The suit, which began as a John Doe suit naming 10 unnamed defendants, was settled for $500,000 in late April by parent company Istra Holdings Inc., according to court papers obtained by XBIZ.

SlickCash and several people associated with the site — including company officials Brian Fabian, Josh Raskin and Ming Wu — also agreed not to become members of Facebook for 10 years in the stipulated order and permanent injunction.

They also agreed not to pay third parties to access the site or introduce automated codes or scripts for 10 years.

The lawsuit, which was filed in San Jose, Calif., alleged the Canadian company tried to access the personal information of Facebook users.

Facebook alleged that for two weeks in June 2007 the defendants attempted to access Facebook’ servers at least 200,000 times for access to its friend-finder functionality.

According to the complaint, multiple pieces of information tie SlickCash and several of its employees to the unauthorized access attempts, including the fact that one of the suspect IP addresses was “assigned to a dedicated single server named slick17.”

Contact information associated with various IP addresses and servers also indicated a connection to SlickCash, according to Facebook.

The complaint alleged that the defendants violated the Computer Fraud and Abuse Act, the California Comprehensive Computer Data Access and Fraud Act and breach of contract for alleged violations of Facebook’s terms of service.
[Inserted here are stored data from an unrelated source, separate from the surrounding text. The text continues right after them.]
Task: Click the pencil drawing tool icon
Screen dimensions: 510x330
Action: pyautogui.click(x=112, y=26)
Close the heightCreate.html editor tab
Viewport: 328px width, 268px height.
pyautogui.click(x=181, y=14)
Facebook alleged that the defendants used an automated script in an attempt to “harvest information from other Facebook users,” and “proprietary information belonging to Facebook.”

Facebook said the unauthorized access to the ISP responsible for administering the IP address from which the requests were sent, after which the ISP “blocked the offending IP address from accessing IP addresses associated with Facebook’s proprietary computer system,” but that blockage merely interrupted the unauthorized access attempts, which continued to occur from a different IP address.
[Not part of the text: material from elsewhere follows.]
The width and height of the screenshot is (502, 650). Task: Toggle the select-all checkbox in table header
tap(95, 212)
“Facebook continued to detect similar unauthorized attempts to access its computer network and obtain its proprietary information originating from other IP addresses that upon information and belief originated from defendants,” Facebook said in the original complaint.
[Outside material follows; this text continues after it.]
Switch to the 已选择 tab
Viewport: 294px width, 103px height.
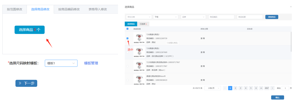tap(143, 24)
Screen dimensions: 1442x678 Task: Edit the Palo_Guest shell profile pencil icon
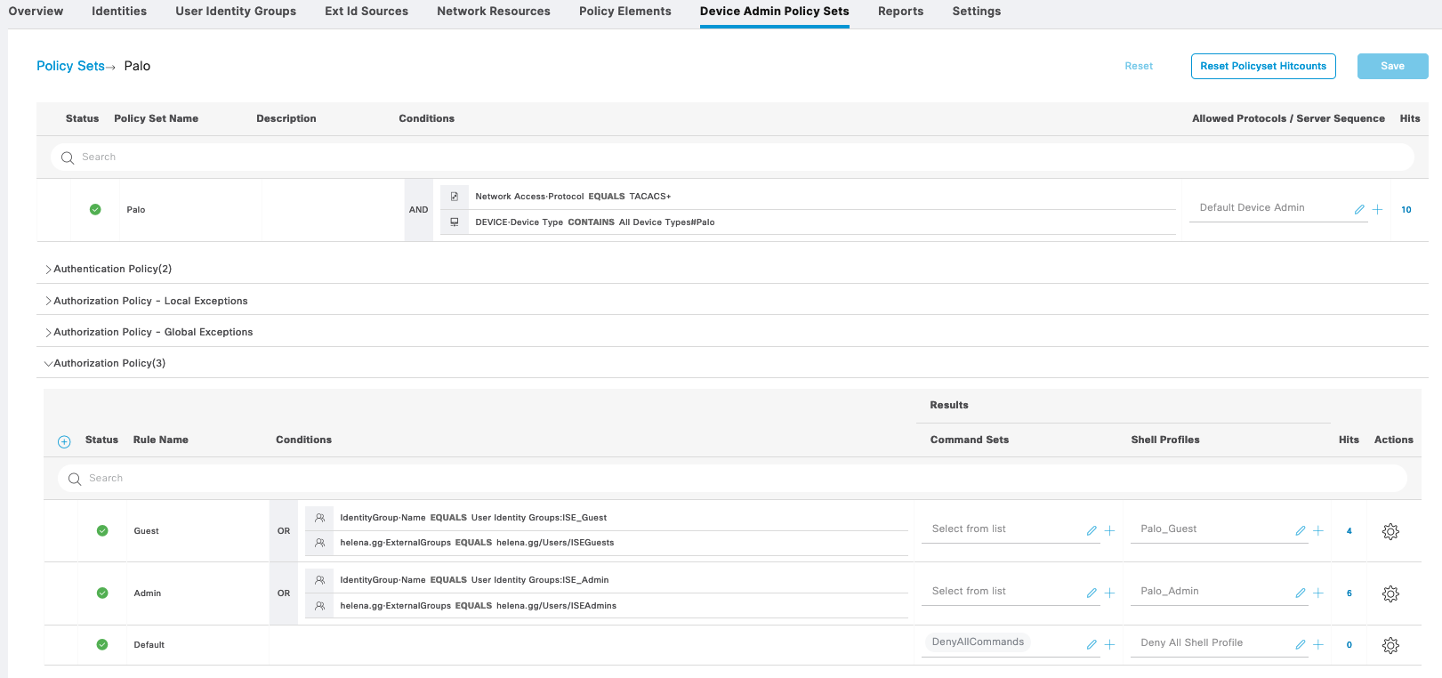point(1300,531)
“As a direct and proximate result of the unauthorized access to Facebook’s proprietary computer network by the defendants. Facebook has incurred substantial damages in excess of $5,000,” Facebook said.

Facebook, with about 35 million users worldwide, allows members to post photos alongside personal information like a birth date, hometown, email address, phone number and workplace.

Attorneys at Seattle-based Perkins Coie, the law firm representing Facebook in the case, declined comment on the suit.

Representatives at SlickCash did not return emails to XBIZ at press time.